Abstract

The intracellular concentrations of polyphosphoinositides and inositol phosphates were determined, and their role in growth factor-initiated cell division was investigated in a Chinese hamster ovary cell inositol auxotroph (CHO-K1-Ins). Metabolic labeling experiments during inositol starvation of CHO-K1-Ins cells showed that 1) the lipid-linked inositol component was maintained at the expense of the soluble inositol pool, 2) the decreasing cellular content of phosphatidylinositol was replaced by phosphatidylglycerol, and 3) the concentrations of inositol polyphosphates and polyphosphoinositides were conserved at the expense of inositol and phosphatidylinositol.
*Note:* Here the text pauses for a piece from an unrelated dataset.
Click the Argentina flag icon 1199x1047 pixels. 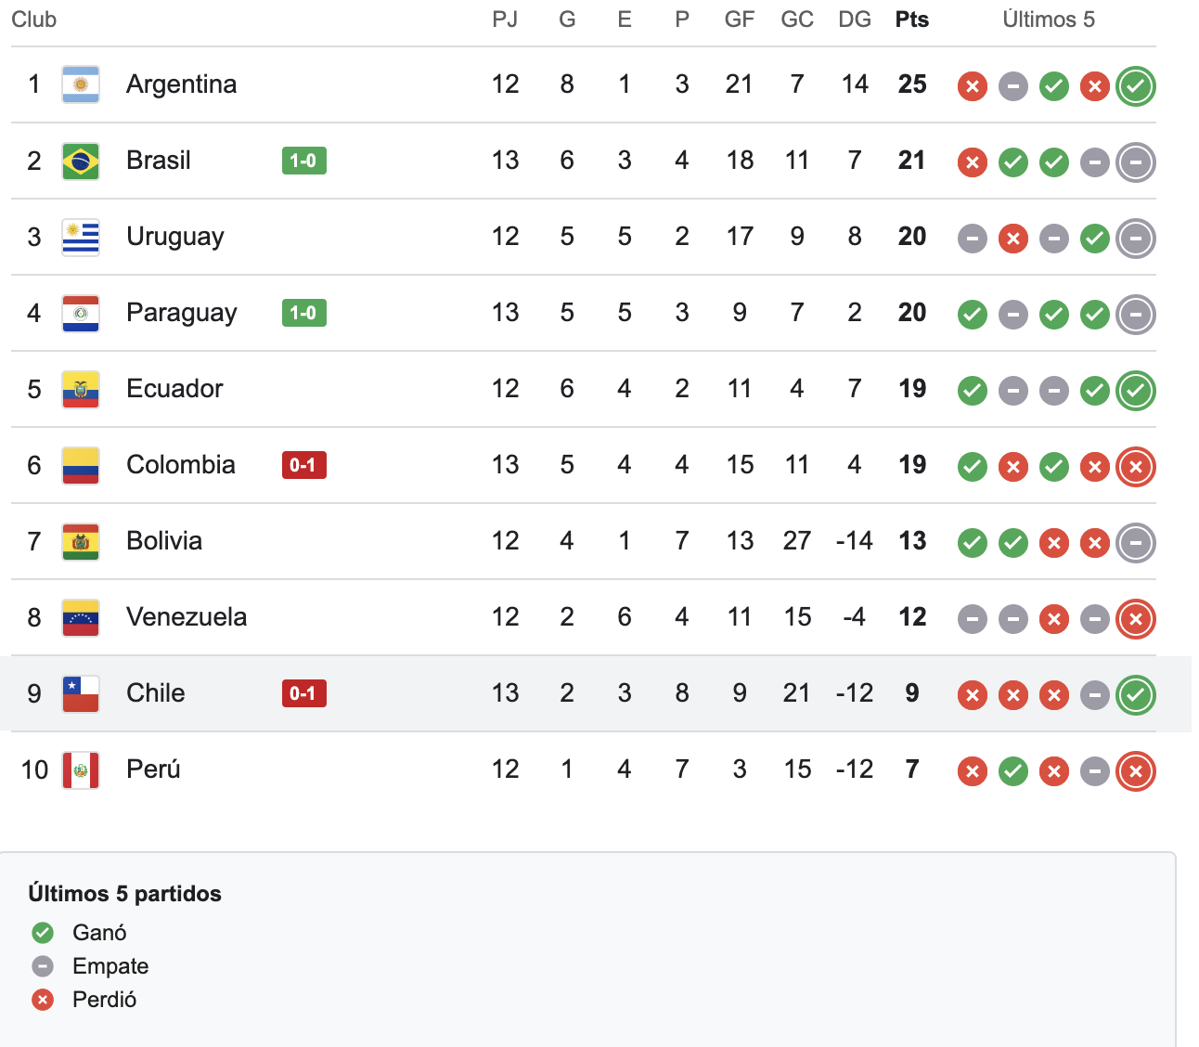(x=81, y=84)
These data show that homeostatic mechanisms exist for the maintenance of the polyphosphoinositide and inositol phosphate pools at the expense of inositol and phosphatidylinositol. The addition of alpha-thrombin to growth-arrested (serum-starved) CHO-K1-Ins cells stimulated the incorporation of [3H]thymidine into DNA to the same extent as that observed following serum readdition. gamma-Thrombin was also an effective mitogen, but active site-inhibited alpha-thrombin was not. Both alpha- and gamma-thrombin, but not catalytic site-inhibited alpha-thrombin, initiated phosphatidylinositol turnover in vivo and increased phosphatidylinositol 4,5-bisphosphate phospholipase C activity in vitro. Serum and insulin were potent CHO-K1-Ins cell mitogens, but neither triggered phosphatidylinositol turnover in vivo nor activated phospholipase C in vitro. The activation of phospholipase C plays a determinant role in thrombin-initiated cell cycle progression in Chinese hamster ovary cells, although other growth factor-signaling pathways exist that are independent of polyphosphoinositide catabolism.